È l’esperienza, che fa di Nick Moss un bluesman, anziché un mero interprete del suono di cui anche il nuovo disco ne offre autentica testimonianza: ultimo di una carriera che, sembra ieri, ma è ormai trentennale.
L’essere nato a Chicago infatti, non potrebbe che risultare una circostanza fortuita, a fronte di un’altra serie di contingenze per cui il corpulento chitarrista, classe 1969, ha accolto di buon grado le occasioni che gli son capitate nella vita, facendosi lui stesso il portavoce di una scena vissuta in coda, con alcuni grandi “vecchi”, per cui ora diviene pure lui depositario di una tradizione che non si esaurisce, ma si perpetua nel tempo.
È quella del Chicago – sound e della Legendary Blues Band di Willie “Big Eyes” Smith, per esempio, con gli altri “ex” di Muddy Waters, tra cui si ritrovò giovanissimo bassista (giusto in tempo per il loro ultimo album – “Money Talks”, 1993 – aggiungeremmo noi); o per un triennio al soldo di Jimmy Rogers, imbracciando già la beneamata sei corde, con la quale consolida anche la maturità artistica, a renderlo pure un apprezzato produttore.
Aveva inaugurato il ruolo con la creazione della sua etichetta Blue Bella, Moss, e ai tempi del suo primo “Live At Chan’s”, 2006, anche con Magic Slim, peraltro; mentre i suoi Flip Tops si trasformavano, a scanso di equivoci, nella Nick Moss Band.
Nick Moss: Get Your Back Into It!
È con loro che approda così anche a quest’ultimo “Get Your Back Into It”, mentre nell’alternanza degli armonicisti (che stanno al Chicago – blues come le api al miele) viene ad incrociare stavolta il percorso di Dennis Gruenling, condividendo una parte del loro cammino artistico (esauriente la spiegazione, a proposito, nell’intervista).
Il risultato è un disco che non sgarra alcunché dal suono dei padri, il marchio dell’alligatore a sancirne il sigillo di Bruce Iglauer, da qualche tempo a questa parte (“The High Cost Of Low Living”, 2018).

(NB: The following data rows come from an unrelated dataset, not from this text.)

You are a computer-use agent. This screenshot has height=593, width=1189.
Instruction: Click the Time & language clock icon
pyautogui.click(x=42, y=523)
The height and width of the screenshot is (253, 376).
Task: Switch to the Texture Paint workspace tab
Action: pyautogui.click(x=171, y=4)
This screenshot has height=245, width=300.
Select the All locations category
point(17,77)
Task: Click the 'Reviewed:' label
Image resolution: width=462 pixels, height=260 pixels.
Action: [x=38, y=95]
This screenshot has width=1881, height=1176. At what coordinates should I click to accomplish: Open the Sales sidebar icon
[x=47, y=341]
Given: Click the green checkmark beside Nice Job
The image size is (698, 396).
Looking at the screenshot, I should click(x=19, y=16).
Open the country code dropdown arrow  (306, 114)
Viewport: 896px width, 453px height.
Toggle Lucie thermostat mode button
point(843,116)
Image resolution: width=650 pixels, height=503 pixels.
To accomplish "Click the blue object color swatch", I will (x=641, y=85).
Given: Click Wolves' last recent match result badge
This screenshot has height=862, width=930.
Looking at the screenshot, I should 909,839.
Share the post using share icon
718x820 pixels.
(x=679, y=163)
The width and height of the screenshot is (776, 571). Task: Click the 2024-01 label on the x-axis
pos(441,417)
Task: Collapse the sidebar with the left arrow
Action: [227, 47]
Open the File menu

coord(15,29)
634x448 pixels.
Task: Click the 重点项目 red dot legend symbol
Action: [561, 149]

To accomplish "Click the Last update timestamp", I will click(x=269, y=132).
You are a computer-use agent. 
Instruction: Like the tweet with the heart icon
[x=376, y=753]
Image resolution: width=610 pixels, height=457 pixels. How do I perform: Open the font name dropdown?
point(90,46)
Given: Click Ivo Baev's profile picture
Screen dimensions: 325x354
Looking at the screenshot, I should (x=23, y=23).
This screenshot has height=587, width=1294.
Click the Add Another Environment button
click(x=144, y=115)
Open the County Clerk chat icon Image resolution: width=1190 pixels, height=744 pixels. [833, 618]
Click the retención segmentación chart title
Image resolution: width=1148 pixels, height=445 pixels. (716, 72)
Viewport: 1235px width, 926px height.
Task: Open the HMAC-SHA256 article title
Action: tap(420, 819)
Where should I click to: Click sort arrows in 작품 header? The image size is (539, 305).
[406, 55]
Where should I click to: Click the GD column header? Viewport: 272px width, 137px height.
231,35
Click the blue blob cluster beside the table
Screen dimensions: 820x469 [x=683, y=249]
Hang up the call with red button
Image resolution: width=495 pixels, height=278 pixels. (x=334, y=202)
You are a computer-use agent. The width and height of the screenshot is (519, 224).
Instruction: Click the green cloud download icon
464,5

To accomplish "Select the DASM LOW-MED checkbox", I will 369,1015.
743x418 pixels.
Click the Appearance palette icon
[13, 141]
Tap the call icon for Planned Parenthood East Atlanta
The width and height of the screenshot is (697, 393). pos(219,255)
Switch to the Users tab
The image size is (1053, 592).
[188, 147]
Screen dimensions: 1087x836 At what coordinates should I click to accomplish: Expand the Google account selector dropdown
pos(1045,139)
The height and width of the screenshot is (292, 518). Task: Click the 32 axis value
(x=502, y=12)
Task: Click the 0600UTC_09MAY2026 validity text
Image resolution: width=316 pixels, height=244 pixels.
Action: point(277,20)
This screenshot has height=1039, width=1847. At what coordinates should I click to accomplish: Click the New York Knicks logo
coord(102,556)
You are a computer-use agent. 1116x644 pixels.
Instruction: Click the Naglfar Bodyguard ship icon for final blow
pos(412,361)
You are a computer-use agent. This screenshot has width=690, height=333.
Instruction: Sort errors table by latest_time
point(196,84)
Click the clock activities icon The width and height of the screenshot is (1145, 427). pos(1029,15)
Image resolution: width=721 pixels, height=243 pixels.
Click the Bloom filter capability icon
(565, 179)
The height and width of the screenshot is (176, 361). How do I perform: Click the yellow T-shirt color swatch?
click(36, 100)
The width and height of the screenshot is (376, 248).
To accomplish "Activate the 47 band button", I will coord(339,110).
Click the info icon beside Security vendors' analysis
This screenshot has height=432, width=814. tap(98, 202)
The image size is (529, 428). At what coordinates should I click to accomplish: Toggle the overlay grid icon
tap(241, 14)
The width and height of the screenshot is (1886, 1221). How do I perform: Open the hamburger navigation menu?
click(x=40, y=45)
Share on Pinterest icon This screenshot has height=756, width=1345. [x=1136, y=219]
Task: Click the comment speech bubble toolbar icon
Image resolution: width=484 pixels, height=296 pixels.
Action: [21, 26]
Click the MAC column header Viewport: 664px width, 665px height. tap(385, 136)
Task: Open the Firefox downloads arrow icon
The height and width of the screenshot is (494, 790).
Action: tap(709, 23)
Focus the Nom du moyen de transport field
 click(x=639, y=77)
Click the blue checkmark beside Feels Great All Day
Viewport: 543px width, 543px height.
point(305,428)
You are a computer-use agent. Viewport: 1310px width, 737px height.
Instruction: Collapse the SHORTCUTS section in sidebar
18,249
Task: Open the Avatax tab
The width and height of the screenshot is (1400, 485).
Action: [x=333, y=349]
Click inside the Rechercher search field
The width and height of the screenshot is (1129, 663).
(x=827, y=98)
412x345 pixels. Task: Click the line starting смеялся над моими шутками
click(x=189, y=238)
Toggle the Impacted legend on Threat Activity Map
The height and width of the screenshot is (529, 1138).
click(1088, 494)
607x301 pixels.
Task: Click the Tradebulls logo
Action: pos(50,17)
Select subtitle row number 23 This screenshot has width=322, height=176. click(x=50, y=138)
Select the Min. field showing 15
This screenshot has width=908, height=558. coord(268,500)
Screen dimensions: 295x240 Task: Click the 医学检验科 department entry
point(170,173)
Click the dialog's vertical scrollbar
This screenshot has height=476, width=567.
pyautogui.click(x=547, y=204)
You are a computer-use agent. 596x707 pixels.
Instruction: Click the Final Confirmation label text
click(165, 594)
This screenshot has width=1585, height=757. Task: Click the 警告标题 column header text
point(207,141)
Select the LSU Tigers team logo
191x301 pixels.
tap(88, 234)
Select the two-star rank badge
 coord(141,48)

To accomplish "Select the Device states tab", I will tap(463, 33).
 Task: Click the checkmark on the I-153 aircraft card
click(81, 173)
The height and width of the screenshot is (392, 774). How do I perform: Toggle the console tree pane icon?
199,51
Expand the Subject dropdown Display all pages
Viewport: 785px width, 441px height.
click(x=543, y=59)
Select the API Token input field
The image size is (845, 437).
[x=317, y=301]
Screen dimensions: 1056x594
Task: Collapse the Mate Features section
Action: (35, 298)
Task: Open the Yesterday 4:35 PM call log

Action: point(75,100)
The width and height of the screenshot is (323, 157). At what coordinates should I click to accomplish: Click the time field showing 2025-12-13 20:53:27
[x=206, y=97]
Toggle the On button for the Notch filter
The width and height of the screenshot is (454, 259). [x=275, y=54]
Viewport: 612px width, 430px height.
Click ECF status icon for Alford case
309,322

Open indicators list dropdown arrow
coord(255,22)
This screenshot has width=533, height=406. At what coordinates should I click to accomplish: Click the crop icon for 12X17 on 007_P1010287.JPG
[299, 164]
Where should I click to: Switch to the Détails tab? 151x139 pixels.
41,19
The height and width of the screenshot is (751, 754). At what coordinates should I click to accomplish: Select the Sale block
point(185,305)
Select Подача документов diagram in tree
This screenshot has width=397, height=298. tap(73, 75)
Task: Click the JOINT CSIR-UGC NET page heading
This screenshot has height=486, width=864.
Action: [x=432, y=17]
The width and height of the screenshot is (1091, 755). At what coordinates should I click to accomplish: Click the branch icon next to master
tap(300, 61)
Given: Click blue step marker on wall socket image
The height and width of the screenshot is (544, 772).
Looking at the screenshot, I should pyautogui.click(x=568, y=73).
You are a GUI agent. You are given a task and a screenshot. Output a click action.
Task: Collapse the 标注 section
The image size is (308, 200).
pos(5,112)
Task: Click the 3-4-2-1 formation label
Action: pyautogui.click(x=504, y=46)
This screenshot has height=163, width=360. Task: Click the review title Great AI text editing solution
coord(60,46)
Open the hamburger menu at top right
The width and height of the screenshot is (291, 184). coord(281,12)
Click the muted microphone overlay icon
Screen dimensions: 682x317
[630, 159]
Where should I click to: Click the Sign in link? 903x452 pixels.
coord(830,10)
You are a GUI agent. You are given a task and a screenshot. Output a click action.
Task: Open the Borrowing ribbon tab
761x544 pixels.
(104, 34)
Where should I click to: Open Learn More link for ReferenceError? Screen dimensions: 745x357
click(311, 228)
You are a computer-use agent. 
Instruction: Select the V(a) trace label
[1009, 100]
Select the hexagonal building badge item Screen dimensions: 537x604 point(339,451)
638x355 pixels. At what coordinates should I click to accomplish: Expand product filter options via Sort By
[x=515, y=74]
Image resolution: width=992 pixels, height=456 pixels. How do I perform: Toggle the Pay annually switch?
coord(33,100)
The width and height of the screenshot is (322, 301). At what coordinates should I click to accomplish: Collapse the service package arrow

E come un navigato erede del suono di un secolo, Moss & band rievoca atmosfere d’anni Cinquanta, già nel design della copertina stessa come fosse una locandina del Summer Jamboree di Senigallia, un tratto comune l’ironia che li distingue, divertendosi, ma non per questo senza prendersi sul serio, nell’intenso approccio musicale.
Quattordici tracce dallo spirito swingante, e Moss ne ha ben donde quando dice: – “Quando ci riuniamo, la musica prende il sopravvento. Non possiamo trattenerci e l’energia si riversa fuori. Ci lasciamo trasportare e il pubblico si lascia trasportare con noi” -.
Con lui, a lasciarsi trasportare, oltre all’amico Gruenling (a cui va la firma su un paio di tracce) il basso di Rodrigo Mantovani, che è anche co-produttore, i “tasti” di Taylor Streiff e le “pelli” di Pierce Downer.
Ma quando ascoltiamo il groove comune a tutti i pezzi, già ci colpisce in apertura (“Bait In The Snare”) la presenza del sax, di Gordon Beadle, comprimario in questa track – list che pare una serata danzante; assieme, l’organo di “Brother” John Kattke per la portante “Get Your Back Into It”.
Una potenza di fuoco che si rende chiara, non serve neanche l’ombra del grande Moss e quando anche l’apporto autoriale di Gruenling si aggiunge, con le sue “Man On The Move” o “Your Barks Is Worse …”, nulla si disperde dell’energia prorompente di questi blues elettrici vecchia maniera.
Quando attacca “Living In Heartache” capiamo che il vento di Chicago soffia ancora, e spazza via ogni perplessità, persino su quelle strumentali buone per dei titoli di coda, “Out Of The Woods” o “Bones Cantina”.
Persino l’incedere funk di “The Solution” ci conferma che il Chicago – blues è vivo, e lotta insieme a noi. Big “Moss” man, non c’è che dire!